COC or the cycle of concentration is a abbreviation or term used when talking about cooling water. This value specifies how often the fresh water is used, before it is blown down or bleed off from the cooling tower.
In detail this means, in a open cooling water system there are usually cooling towers and consumers, such as heat exchangers or similar. The cooling water is circulated all the time.
The cooling water leaves the cooling tower at a certain temperture and comes back from the consumers in a higher temperature. This higher temperature will be cooled down in the cooling tower when part of the water is evaporated. Using the effect of evaporation chill.

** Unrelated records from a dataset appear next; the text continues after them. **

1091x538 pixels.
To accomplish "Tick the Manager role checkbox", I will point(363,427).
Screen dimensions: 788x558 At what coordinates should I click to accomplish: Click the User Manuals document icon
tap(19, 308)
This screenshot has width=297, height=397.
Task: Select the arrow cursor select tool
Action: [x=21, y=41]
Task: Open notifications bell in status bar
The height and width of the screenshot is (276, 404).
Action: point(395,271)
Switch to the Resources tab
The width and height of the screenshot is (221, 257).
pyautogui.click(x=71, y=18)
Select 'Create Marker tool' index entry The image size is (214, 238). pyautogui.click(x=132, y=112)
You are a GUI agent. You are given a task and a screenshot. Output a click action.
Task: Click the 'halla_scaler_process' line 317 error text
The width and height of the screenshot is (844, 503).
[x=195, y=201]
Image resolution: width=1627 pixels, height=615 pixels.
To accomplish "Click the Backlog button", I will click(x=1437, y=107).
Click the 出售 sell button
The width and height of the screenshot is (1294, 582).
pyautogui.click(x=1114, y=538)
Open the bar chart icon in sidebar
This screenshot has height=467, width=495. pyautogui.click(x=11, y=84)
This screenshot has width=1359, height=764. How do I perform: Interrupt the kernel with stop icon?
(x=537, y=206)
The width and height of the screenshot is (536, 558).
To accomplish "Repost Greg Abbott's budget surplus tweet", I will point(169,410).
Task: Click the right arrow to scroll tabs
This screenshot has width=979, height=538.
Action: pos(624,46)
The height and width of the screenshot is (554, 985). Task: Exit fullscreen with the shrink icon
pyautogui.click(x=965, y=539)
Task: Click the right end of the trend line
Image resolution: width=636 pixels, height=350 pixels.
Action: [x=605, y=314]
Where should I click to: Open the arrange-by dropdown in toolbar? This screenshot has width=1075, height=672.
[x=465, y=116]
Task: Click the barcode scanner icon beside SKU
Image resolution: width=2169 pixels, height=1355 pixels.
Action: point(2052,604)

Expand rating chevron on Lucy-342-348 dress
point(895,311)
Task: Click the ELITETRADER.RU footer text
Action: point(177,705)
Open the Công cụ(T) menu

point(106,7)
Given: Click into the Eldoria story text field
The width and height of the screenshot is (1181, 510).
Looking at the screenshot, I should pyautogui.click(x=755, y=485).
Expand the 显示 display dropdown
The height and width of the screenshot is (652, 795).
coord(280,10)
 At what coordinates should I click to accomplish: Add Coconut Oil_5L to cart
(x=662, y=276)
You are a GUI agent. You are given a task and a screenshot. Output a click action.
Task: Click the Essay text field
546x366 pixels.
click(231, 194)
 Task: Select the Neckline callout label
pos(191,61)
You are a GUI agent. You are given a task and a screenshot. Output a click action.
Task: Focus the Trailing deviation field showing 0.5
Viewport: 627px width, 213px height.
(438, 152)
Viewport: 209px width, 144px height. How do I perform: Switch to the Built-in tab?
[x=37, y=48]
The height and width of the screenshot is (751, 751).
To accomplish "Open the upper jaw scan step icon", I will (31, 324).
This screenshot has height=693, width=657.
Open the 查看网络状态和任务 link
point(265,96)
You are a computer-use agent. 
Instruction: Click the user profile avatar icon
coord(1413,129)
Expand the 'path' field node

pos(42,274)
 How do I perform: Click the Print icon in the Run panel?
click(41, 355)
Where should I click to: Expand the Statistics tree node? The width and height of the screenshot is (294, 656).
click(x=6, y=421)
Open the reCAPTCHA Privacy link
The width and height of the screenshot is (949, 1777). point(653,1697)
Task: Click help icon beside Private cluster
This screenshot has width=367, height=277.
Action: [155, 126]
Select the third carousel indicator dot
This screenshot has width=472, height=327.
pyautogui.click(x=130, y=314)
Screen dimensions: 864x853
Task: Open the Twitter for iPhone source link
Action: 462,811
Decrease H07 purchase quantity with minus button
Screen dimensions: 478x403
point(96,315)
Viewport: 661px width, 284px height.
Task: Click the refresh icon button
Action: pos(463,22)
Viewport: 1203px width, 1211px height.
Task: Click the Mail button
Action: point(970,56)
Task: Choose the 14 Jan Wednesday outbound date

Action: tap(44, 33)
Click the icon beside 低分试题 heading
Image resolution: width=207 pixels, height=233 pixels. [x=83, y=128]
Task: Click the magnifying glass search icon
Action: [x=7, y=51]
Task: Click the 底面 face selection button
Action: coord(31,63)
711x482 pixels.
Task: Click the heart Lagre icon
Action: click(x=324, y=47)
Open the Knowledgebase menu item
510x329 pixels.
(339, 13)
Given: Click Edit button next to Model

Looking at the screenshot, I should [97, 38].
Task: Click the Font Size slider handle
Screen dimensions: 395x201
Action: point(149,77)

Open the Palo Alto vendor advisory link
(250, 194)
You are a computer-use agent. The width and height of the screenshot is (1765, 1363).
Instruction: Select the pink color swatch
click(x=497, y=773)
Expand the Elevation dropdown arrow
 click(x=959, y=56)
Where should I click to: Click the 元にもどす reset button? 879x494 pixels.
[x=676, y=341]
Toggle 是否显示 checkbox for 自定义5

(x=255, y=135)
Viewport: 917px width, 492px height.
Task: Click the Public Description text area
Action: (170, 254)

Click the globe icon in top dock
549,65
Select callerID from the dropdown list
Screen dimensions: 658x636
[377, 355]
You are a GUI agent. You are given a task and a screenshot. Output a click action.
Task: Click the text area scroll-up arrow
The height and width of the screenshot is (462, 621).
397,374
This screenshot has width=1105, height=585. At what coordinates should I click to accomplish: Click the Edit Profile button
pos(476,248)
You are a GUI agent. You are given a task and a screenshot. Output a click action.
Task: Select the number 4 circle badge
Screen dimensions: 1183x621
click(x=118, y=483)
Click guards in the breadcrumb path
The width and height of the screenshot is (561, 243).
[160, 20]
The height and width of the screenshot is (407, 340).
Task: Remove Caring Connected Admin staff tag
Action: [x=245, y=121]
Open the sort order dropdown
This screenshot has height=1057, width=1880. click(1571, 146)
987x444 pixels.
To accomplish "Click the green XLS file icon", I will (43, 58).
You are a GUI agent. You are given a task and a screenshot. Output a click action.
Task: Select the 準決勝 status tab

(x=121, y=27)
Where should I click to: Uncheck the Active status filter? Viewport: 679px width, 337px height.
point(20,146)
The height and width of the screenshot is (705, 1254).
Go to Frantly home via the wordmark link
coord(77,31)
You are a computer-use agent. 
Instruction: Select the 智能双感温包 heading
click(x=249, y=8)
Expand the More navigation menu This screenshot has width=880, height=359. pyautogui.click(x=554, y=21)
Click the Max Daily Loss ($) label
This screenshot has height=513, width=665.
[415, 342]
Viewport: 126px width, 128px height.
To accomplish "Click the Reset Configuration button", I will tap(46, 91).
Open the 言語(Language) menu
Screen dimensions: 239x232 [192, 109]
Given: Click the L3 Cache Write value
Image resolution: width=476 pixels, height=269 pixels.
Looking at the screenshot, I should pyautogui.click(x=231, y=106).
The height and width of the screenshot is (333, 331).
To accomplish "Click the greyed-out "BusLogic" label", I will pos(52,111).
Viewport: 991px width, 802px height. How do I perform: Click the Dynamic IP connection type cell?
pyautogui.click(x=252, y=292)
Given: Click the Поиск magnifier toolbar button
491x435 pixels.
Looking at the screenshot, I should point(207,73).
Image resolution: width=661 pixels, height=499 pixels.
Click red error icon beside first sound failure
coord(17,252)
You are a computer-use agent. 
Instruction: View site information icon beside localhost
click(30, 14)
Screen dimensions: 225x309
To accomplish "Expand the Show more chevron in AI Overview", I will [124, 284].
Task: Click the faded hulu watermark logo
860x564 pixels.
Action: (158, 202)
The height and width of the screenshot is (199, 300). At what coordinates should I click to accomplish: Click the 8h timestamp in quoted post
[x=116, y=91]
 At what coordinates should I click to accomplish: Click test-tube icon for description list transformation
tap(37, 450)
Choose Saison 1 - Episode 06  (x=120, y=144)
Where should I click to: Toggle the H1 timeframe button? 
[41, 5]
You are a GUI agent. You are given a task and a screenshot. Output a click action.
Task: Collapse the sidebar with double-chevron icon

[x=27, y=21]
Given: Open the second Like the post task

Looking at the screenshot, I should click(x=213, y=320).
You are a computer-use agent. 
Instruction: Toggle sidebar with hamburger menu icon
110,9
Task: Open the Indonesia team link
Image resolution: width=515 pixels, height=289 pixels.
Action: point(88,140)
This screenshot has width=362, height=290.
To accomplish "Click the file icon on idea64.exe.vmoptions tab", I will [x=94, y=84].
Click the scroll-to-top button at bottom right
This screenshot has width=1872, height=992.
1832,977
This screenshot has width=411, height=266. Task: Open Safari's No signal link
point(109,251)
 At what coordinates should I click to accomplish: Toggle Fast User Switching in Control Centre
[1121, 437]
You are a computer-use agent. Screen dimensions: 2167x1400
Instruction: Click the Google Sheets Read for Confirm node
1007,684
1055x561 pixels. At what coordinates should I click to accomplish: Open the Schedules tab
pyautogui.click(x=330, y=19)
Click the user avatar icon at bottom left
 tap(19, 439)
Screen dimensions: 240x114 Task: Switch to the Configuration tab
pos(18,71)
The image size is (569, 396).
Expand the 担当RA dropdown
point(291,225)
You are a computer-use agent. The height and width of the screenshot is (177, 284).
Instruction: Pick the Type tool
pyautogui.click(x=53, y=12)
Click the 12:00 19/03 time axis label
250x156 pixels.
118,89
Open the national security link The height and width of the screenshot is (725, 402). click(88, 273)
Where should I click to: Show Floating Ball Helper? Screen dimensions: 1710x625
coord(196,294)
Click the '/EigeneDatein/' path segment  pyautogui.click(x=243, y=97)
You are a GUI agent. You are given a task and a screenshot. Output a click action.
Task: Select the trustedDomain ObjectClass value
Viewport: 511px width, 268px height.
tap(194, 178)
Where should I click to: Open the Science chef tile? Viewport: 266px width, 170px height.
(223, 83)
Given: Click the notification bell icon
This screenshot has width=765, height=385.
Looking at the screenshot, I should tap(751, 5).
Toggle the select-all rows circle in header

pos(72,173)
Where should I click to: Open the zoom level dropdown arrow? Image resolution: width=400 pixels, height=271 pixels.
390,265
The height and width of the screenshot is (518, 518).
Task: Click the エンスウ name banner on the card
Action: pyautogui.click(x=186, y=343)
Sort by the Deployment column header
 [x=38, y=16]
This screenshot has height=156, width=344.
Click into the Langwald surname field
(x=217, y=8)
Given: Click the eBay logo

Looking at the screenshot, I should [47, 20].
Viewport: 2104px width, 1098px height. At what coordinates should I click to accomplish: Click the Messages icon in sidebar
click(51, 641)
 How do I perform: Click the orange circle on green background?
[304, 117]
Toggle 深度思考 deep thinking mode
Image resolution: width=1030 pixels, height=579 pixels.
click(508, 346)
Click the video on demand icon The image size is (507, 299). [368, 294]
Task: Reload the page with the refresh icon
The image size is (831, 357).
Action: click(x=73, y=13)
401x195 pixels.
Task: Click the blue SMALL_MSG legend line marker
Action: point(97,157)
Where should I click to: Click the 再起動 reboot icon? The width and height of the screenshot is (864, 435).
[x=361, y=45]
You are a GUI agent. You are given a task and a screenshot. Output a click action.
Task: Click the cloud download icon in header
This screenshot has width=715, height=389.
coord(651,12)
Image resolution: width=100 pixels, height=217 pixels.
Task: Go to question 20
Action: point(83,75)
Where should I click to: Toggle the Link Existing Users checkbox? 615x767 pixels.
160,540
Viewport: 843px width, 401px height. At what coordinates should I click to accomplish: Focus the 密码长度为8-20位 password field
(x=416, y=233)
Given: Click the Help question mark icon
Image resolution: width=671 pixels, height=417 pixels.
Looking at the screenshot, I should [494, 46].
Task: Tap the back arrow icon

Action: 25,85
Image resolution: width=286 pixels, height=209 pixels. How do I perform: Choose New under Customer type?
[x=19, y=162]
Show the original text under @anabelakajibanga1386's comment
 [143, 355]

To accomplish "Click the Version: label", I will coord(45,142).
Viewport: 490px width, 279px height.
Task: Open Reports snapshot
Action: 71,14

As only water can evaporate, the minerals solved or suspended in the cooling water can not. So the amount of minerals in the cooling water are increasing over time. These minerals will lead to scaling or fouling in the system. To minimize this, the water has to be replaced regular. This is done by the so called blow down or bleed off. Part of the higher concentrated cooling water is drained from the system and replaced by feed water. The feed water holds far less minerals. This fresh water is used to replace the water evaporated and bleed off. The new water is diluting the left cooling water and so brings down the overall concentration in the cooling water.
The cycle of concentration specifies the relation in between the concentration of minerals in the feed water and the cooling water.
So assumed the feed water has 100 TDS and the cooling water in the loop has 400 TDS, the COC will be 4. As higher the COC as less water is needed for replacement.